Is it because it's not our first language? It takes more time to process and understand English words, phrases, and sentences than Filipino ones? Therefore the “profound” effect?

And then, there’s the barrier. Even though the English language has been integrated into our everyday lives, there’s still this barrier that prevents us from fully understanding it because of culture.

Like some English metaphors. Because metaphors are so much integrated into everyday life, if you do not live in the same culture, the meaning of those metaphors will escape you.

And therefore, the profound effect. And perhaps, the “phony” effect too? Since you can’t write a piece in English that will really communicate what’s in your soul?

Can’t continue. Train of thought has been derailed.

2 comments:

Anj said...

I beg to disagree. Filipino (or Tagalog, if we would consider other local languages) is not *every* Filipino's first language. In some cases, English may be a Filipino's first language. What if his/her parents raised him to speak English, before teaching him Filipino? What if English is the language of the household? What if his/her parents don't approve of his/her watching Pinoy films and TV shows? In such cases, English *is* the first language, the language one thinks in, the language of his/her daily life. It is sad, yes, that there would be parents who would raise their kids on a language from another country, but it happens, and it's not the kids' fault. It doesn't mean that the kids would grow up looking down on the Filipino languages, but the fact that English is the language he/she was brought up with would affect the ease with which he/she communicates in it. He/she may find it easier, more natural, to speak/write/think in English, not so much because he/she *chooses* it, but because it is already part of who he is, it has been "programmed" into him/her during the critical stages of his/her formation as a person.

I don't think that's necessarily a bad thing--on the part of the individual. (But if we start noticing trends that more and more Filipinos are growing up wth foreign sensibilities, and worse, not bothering to take an interest in our country's native languages, that's disturbing). I say it's not necessarily bad for the individual, because whila language shapes understanding, the individual also has the power to push a language to its limits, find new forms, new ways of expression. (If this weren't true, there wouldn't be any writers.) English itself wasn't always the way we knew it. It once resembled German, during the Beowulf days. Then it took on the Shakespearean intricacies, and grew into the language it is today. But even English today has its own varieties.
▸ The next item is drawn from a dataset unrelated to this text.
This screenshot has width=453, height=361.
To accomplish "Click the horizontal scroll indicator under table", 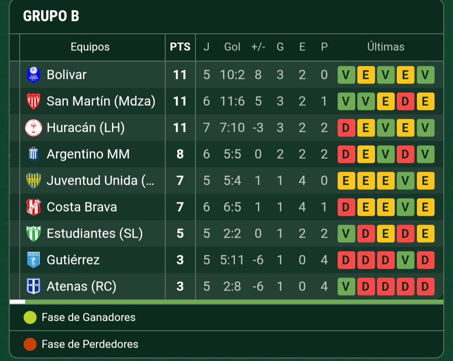I will (x=17, y=302).
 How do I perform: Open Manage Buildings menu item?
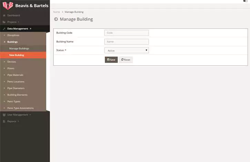(19, 49)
There's English colored with the Southern accent, English in the hands of writers such as Terry Pratchett, Neil Gaiman, and Jeanette Winterson--and let's not forget our very own Ruel de Vera, Randy David, Danton Remoto, Jessica Zafra, etc. I'm sure that given the choice, our writers who write in English could write equally well in Filipino. I don't know why they choose to write in English when they have the choice of writing in Filipino, but I think they're all great writers, and it's because they say great things in great ways, not because they use a certain language. Rizal wrote in Spanish. Carlos Bulosan wrote in English. But the causes they advocated were Filipino causes. And whichever language they wrote in, they were able to articulate these causes.
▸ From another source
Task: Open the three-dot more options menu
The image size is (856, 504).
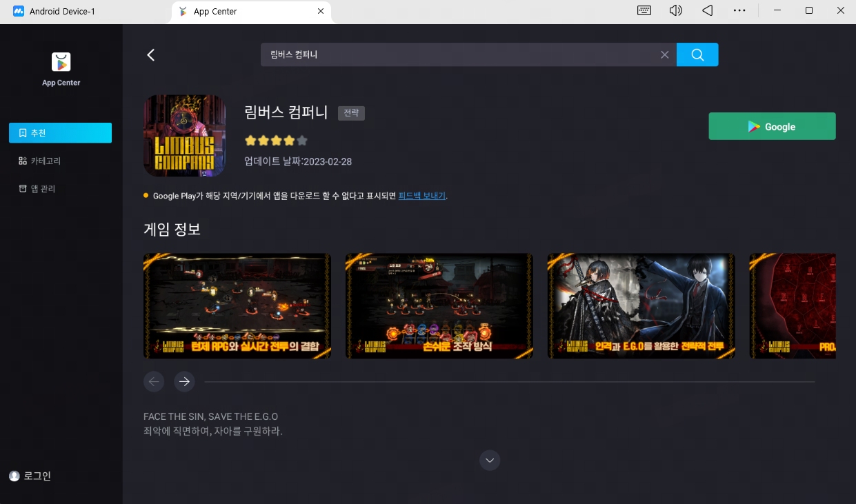Action: click(739, 11)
True, each language has its own special nuance, its own sensibility, its own history and cultural context. And things that can be said in one language can't be expressed as eloquently in another, if at all. But I don't think there are any superior or inferior languages, and if there's any discrimination of languages, it's brought about by people, not by a language per se.

etsapwera said...

Hi Anj. Sang-ayon ako dun sa punto mo na may mga Pilipino na hindi Filipino ang unang wika. Sa post kong ito, hindi ko naman sila sinasadyang i-etsapwera. Ito lang ay bunga ng aking pagninilay-nilay sa sarili kong karanasan. Na para sa akin, "phony" ang dating ng Inggles dahil kahit papaano, may hindi pa rin akong naiintindihan na metaphors ng wikang ito, dala nga ng pagiging iba ng kultura ko.

Naisip ko na mas makakaintindi ang isang Pilipino kung Filipino ang gagamitin na wika, dahil mas gamay niya ang wikang ito. Gamay, dahil yung wika ay bahagi nga ng kultura niya. Ito ay maipapakita sa mga salitang Filipino na walang katumbas sa Inggles. (But then, there are English words that are in some way, part of a Filipino's culture that have no Filipino equivalent, such as Internet and blog. ;p)

Sa post na ito, sinubok ko lang isulat yung nararamdaman kong "alienation" sa wikang nagpalaki sa akin (halos).